My blog is not to help survivors recover, it is to have the 10 million yearly stroke survivors light fires underneath their doctors, stroke hospitals and stroke researchers to get stroke solved. 100% recovery. The stroke medical world is completely failing at that goal, they don't even have it as a goal. Shortly after getting out of the hospital and getting NO information on the process or protocols of stroke rehabilitation and recovery I started searching on the internet and found that no other survivor received useful information. This is an attempt to cover all stroke rehabilitation information that should be readily available to survivors so they can talk with informed knowledge to their medical staff. It lays out what needs to be done to get stroke survivors closer to 100% recovery. It's quite disgusting that this information is not available from every stroke association and doctors group.

Wednesday, July 17, 2019

Quality Management Program of Stroke Rehabilitation Using Adherence to Guidelines: A Nationwide Initiative in Japan

This needs to change from guideline development to protocol development. Guidelines are lazy and not terribly useful in getting to 100% recovery. Survivors need certainty and guidelines don't provide that. 

YOUR RESPONSIBILITY is to change that focus from lazy guidelines to protocols. 

 

Quality Management Program of Stroke Rehabilitation Using Adherence to Guidelines: A Nationwide Initiative in Japan

Abstract

Background and Aim

In recent years, interest in the quality of medical care has rapidly increased worldwide. However, quality indicators that contribute to establishing standard treatment in stroke medicine, especially rehabilitation, are not well-developed in Japan. Japan has established Kaifukuki (convalescent) rehabilitation wards, and the development of quality indicators for stroke rehabilitation in the convalescent phase is an urgent issue.

Methods

We first reviewed the literature regarding quality indicators for stroke rehabilitation. Next, we extracted candidate indicators from identified reports and guidelines and surveyed educational hospitals certified by the Japanese Association of Rehabilitation Medicine. On the basis of the survey results, we reevaluated the suitability of the proposed indicators in discussions with an expert panel.

Results

The questionnaire survey highlighted several important items that revealed there is room for improvement in adherence. For stroke rehabilitation in the convalescent phase, we adopted 15 indicators that were feasible as indicators to be used for comparisons between facilities, based on scoring by and opinions of the expert panel. These indicators measured structure (2 indicators), process (5 indicators), and outcome (8 indicators).

Conclusion

This is the first study to establish quality indicators to standardize stroke rehabilitation in Japan. We developed this set of 15 indicators using an evidence-based approach. However, many tasks remain for continuous quality improvement.

Key Words

Stroke Rehabilitation
quality indicator
healthcare
evidence-based practice

Financial Disclosures: Dr. Matsumoto reports grant support from Teijin Pharma Limited. Dr. Kitazono reports speaker fees from Bayer Yakuhin Ltd. and Daiichi Sankyo Co. Ltd., consulting fees from Chugai Pharmaceutical Co. Ltd., and grant support from Takeda Pharmaceutical Co. Ltd., Daiichi Sankyo Ltd., Mitsubishi Tanabe Pharma Co., Eisai Co. Ltd., Astellas Pharma Inc., Chugai Pharmaceutical Co. Ltd., and MSD KK. Dr. Iihara reports grant support from AstraZeneca, Otsuka Pharmaceutical, Nihon Medi-Physics Co. Dr. Shimodozono reports lecture fee from Eli Lilly Japan K.K., and consulting fees from Yaskawa Electric Co. The remaining authors report no conflicts of interest.

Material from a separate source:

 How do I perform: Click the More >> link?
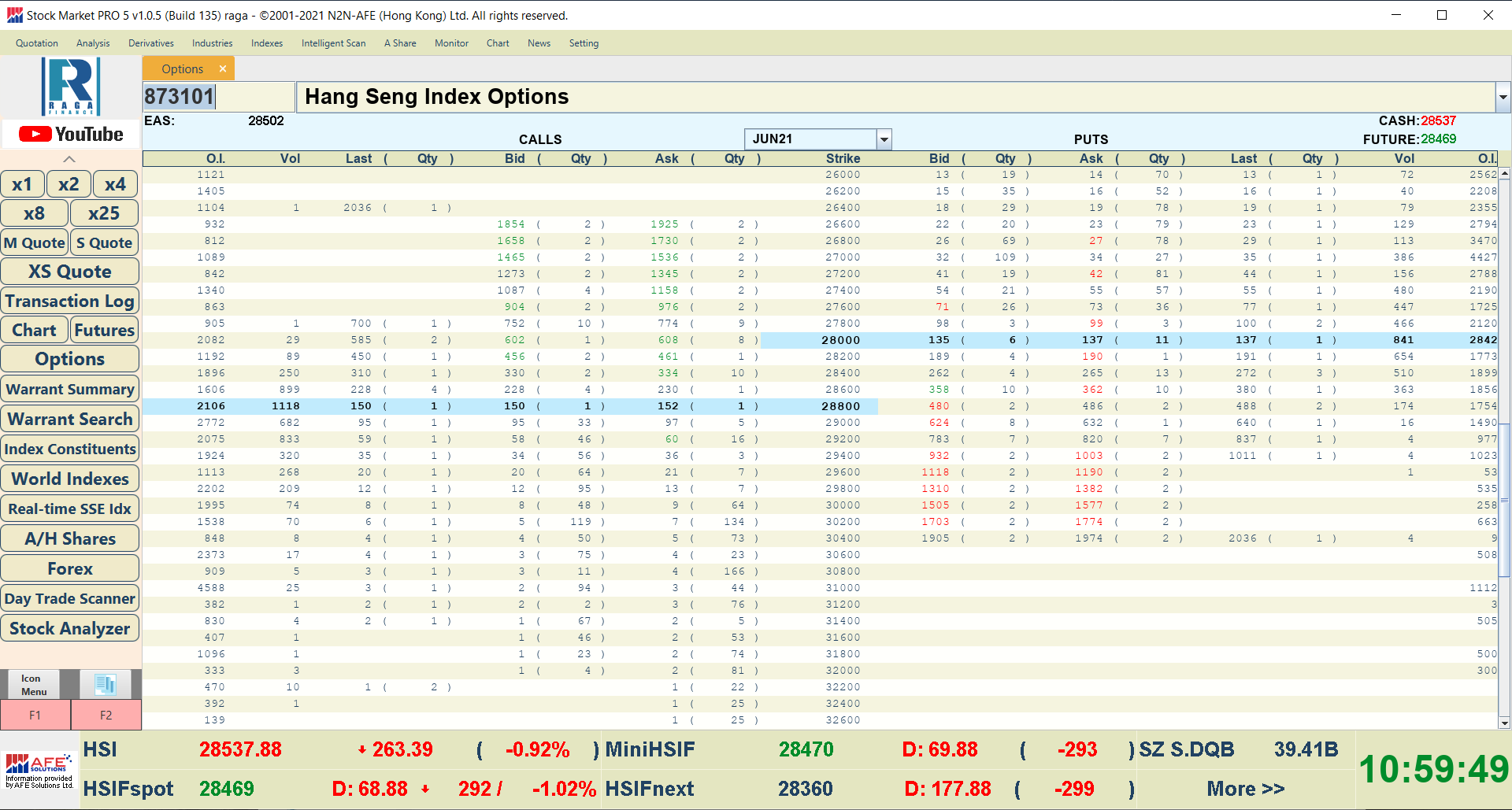click(1245, 789)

Funding: This work was supported by the Practical Research Project for Life-style related Diseases including Cardiovascular Diseases and Diabetes Mellitus managed by the Japan Agency for Medical Research and Development (AMED) (16ek0210046h0002; Principal Investigator: K.I., Co-Investigator: M.S.). The funder had no role in the study design, data collection and analysis, manuscript preparation, or decision to publish.